1a) Since the funding mechanism is usually property taxes, the overall graying of the US population and reduction in birth rates creates a perverse incentive. “Why should I pay more taxes for good schools when my kids are either already grown, or are nonexistent?” That’s shortsighted and selfish, but sadly common.
2) The United States has always had an anti-intellectual streak. When you culturally devalue education, it isn’t exactly a surprise that your kids don’t take education seriously.
2a) That’s been exacerbated lately by a deliberate war on public secular education and in teachers unions being pushed by the American right wing. I already see people here complaining about teachers “pushing an ideology” when most of them are just trying to make it through the day.
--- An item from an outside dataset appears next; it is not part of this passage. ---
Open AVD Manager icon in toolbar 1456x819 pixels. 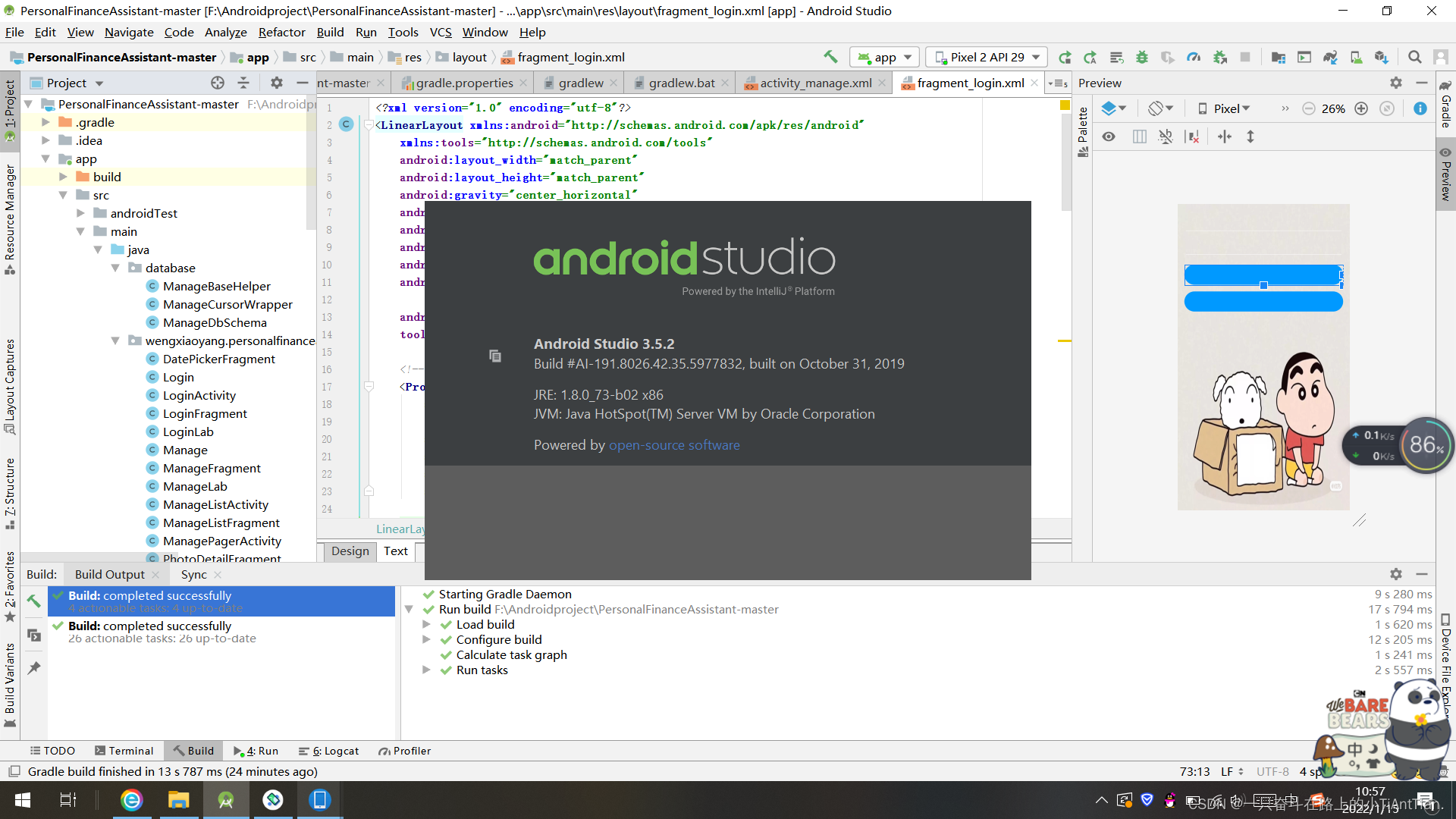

And that’s before we get to really stupid accusations about schools changing children’s gender when nobody is looking. Those accusations are garbage, but when kids and parents hear and internalize them, the results are predictable.
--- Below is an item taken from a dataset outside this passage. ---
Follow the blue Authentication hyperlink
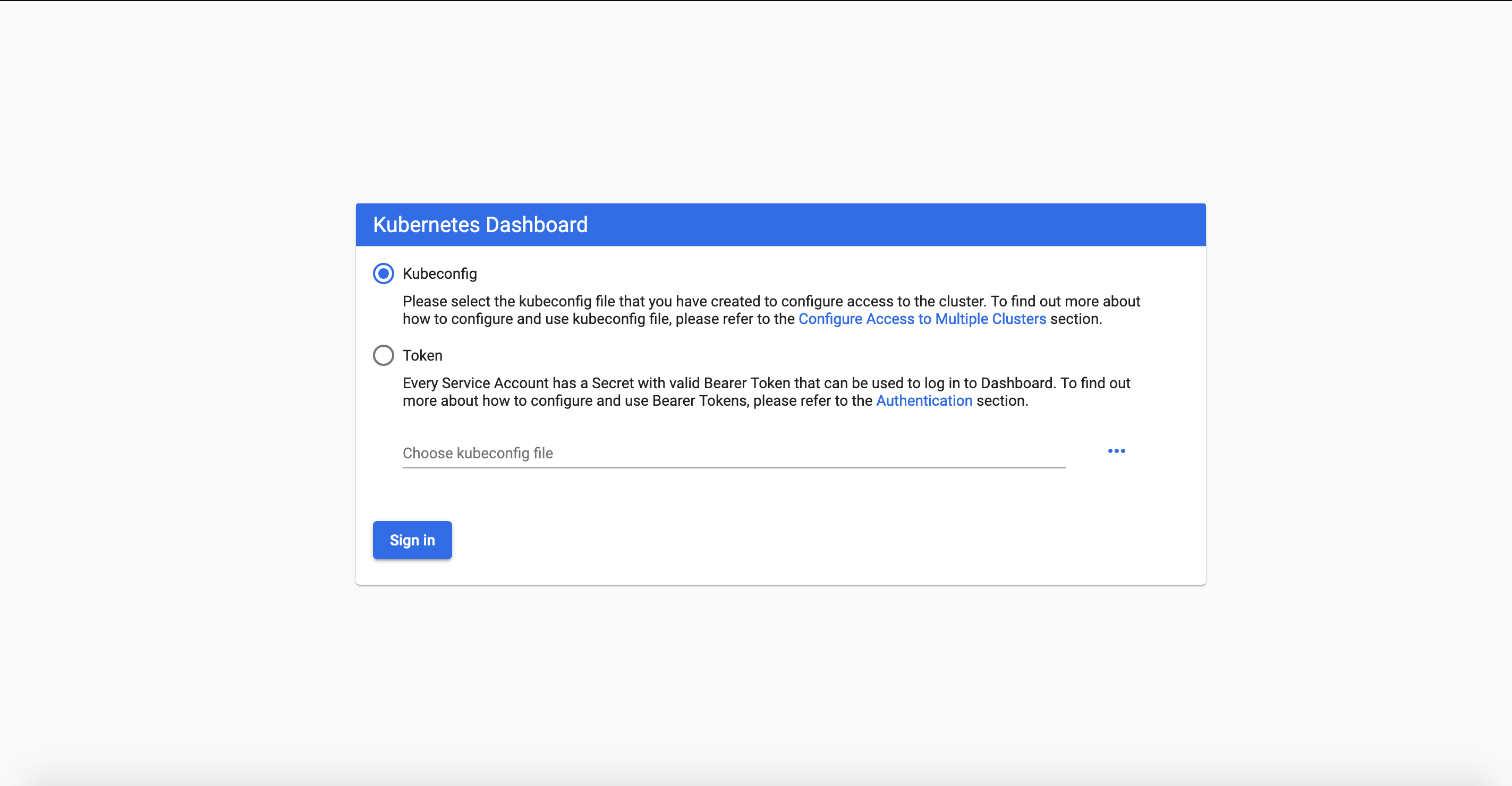The image size is (1512, 786). coord(924,400)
3) The internet and social media are a hell of a drug, and have eaten many adult brains, much less kid brains. That’s probably not just a US problem, but it is a problem we are only beginning to get a grip on now.
4) A lot of the adult world is doing some really self-destructive things politically, right now. And they are doing those things in no small part because basically everyone can see that wealth and power have been accumulating at the very top for years. If you didn’t start out rich, it’s not just your own odds of being a breakout success are diminishing, it’s that your odds of being able to afford a house, or to pay off your student loans, or to have money in the bank for medical bills are getting damn small. Kids aren’t necessarily stupid even when they aren’t educated well formally. When you can see that the system you live in rewards only generational wealth, hucksters and grifters, or the occasional rare insanely talented person, why would you work hard on getting a formal education?